# Other Languages > jQuery >  Make a Rollover stick

## acrow

I have a client that wants the rollover state to stick instead of having the user click.

This needs to stick when rolled over only.  Please help!



```
<script type="text/javascript">
    $(function () {
        var topnum, lastitem;
        var models = $("#middle ul a").each(function () {
            var num = $(this).attr("active_item");
            if (num && !isNaN(num) && (!topnum || (num - 0) > topnum)) {
                topnum = num - 0;
                lastitem = this;
            }
        }).mouseover(function () {
            var me = $(this);
            $("#" + me.attr("hover_mn")).show().siblings().hide();
            $("#" + me.attr("hover_mnl")).show().siblings().hide();
            $("#" + me.attr("hover_no")).show().siblings().hide();
            $("#" + me.attr("hover_img")).show().siblings().hide();
        }).mouseout(function () {
            var me = $(this);
            $("#" + def_mn).show().siblings().hide();
            $("#" + def_mnl).show().siblings().hide();
            $("#" + def_no).show().siblings().hide();
            $("#" + def_img).show().siblings().hide();
        }).click(function () { $(this).closest("li").siblings().find("a").andSelf().removeClass("active_rt_item").end().end().end().andSelf().addClass("active_rt_item"); });

        var sel = lastitem ? $(lastitem) : models.eq(0);
        var def_img = sel.attr("hover_img");
        var def_mn = sel.attr("hover_mn");
        var def_mnl = sel.attr("hover_mnl");
        var def_no = sel.attr("hover_no");

        sel.click().mouseover();
    });
</script>
```

----------


## noahssite

This is the Java forum not the JQuery forum.
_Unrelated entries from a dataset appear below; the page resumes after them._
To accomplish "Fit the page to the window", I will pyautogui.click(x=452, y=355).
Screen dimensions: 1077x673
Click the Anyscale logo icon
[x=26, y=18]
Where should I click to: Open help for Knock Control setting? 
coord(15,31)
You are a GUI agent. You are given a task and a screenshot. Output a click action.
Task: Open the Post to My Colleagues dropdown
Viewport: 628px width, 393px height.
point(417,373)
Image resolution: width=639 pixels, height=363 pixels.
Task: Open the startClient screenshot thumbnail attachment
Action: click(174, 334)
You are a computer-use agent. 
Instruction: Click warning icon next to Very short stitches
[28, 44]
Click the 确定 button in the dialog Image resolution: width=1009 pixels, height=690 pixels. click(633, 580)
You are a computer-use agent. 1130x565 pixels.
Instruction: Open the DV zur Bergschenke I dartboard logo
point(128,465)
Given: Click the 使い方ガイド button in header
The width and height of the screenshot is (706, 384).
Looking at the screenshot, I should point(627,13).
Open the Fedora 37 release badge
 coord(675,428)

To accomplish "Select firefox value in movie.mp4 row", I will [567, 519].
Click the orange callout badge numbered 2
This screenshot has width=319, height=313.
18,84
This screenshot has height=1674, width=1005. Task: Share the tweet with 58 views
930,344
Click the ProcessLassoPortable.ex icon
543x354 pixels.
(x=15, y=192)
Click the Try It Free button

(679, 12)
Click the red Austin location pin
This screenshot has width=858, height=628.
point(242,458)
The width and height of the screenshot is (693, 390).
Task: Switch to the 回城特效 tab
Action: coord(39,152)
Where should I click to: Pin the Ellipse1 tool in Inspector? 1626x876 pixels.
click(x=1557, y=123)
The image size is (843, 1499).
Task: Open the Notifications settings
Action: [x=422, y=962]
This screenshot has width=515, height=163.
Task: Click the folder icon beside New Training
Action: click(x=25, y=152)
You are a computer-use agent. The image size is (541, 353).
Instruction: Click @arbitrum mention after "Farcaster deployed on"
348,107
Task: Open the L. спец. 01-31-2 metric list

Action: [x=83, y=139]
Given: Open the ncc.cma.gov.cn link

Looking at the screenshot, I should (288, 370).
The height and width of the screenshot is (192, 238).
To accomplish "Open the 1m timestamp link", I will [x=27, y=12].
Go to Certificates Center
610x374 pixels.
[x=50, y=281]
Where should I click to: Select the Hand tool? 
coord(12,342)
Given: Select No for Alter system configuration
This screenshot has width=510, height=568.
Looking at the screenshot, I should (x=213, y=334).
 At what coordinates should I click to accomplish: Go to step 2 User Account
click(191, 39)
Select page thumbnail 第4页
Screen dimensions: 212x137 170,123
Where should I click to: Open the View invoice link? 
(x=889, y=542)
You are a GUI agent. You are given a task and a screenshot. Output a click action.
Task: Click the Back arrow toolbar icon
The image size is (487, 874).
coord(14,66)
Here is the proper forum: http://www.vbforums.com/forumdisplay.php?f=94

Now taking a look at your code tell me if I'm wrong but you want the new styles to stay when the user moves their mouse away? Or you want the new styles to only appear when the user puts their mouse over and not click? Just clarify this and I'll give you an answer.

----------